Figure 3.

Acetate augments caspase-1 activation and IL-1β secretion in response to C. difficile toxins. (A–C) Clinical score (A), body weight changes (B), and intestinal permeability (C) in Casp1/11^−/− and WT mice that were treated (Ac) or not (Ct) with acetate and infected with C. difficile (n = 5–6). Casp1/11^−/− and WT were bred in the same animal facility, matched for sex and age, and infected at the same time to avoid batch effects. (D) Bacterial translocation into the peripheral organs in Casp1/11^−/− and WT mice on day 1 p.i. (n = 6). (E) Quantification of IL-1β and CXCL1 in colon samples of Casp1/11^−/− and WT mice on day 1 p.i. Results were normalized according to sample weight (n = 6). (F) Absolute numbers of CD11b⁺Ly6G⁺ neutrophils in the colonic lamina propria of Casp1/11^−/− mice and WT mice on day 1 p.i. (n = 6). (G) Quantification of IL-1β production by neutrophils in vitro. Neutrophils were incubated with or without LPS ± acetate, followed by stimulation in vitro with supernatant containing whole C. difficile (C.diff), toxin-containing supernatant (sup), or medium as indicated (n = 8). (H) IL-1β production by neutrophils after incubation in vitro with LPS, C. difficile supernatant, and either caspase-1 inhibitor (Q-VD-OPh), elastase inhibitor (Sivelestat; n = 6), or DMSO (control).

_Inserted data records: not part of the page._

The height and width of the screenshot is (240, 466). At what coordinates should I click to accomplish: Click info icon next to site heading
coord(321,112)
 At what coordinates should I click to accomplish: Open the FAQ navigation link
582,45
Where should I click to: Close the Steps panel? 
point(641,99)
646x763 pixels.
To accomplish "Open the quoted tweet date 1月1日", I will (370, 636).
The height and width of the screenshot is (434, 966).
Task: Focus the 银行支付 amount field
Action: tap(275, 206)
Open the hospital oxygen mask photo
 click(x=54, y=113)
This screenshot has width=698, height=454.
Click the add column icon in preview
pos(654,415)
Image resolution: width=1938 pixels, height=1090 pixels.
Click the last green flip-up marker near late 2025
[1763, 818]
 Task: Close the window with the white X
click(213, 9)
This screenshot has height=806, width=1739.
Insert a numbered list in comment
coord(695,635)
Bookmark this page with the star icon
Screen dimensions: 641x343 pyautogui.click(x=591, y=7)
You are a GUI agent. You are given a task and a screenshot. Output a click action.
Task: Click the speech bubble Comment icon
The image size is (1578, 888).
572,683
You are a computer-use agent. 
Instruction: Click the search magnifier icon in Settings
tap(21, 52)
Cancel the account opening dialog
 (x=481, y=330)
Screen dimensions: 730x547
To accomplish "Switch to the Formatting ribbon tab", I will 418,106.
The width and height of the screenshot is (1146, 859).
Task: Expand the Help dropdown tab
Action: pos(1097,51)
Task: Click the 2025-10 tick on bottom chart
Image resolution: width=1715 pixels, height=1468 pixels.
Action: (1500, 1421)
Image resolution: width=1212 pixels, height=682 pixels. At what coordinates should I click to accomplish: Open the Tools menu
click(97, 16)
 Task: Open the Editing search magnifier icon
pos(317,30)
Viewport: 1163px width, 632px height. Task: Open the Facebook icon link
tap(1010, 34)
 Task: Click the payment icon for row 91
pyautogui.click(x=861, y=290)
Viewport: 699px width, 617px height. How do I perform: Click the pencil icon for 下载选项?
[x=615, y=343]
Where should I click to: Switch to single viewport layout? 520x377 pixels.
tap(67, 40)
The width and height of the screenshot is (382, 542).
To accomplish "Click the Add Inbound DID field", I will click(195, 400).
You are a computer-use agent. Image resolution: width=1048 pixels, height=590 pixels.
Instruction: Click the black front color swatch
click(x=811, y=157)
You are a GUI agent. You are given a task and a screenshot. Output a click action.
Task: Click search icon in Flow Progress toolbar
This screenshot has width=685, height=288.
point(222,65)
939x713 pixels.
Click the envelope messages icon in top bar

Results are representative of two independent experiments with three to six mice in each experimental group (A, B, E, and F), one experiment with six mice in each group (C and D), or pooled results from two independent experiments with three to four mice in each group (G and H). Results are presented as mean ± SEM. *, P < 0.05.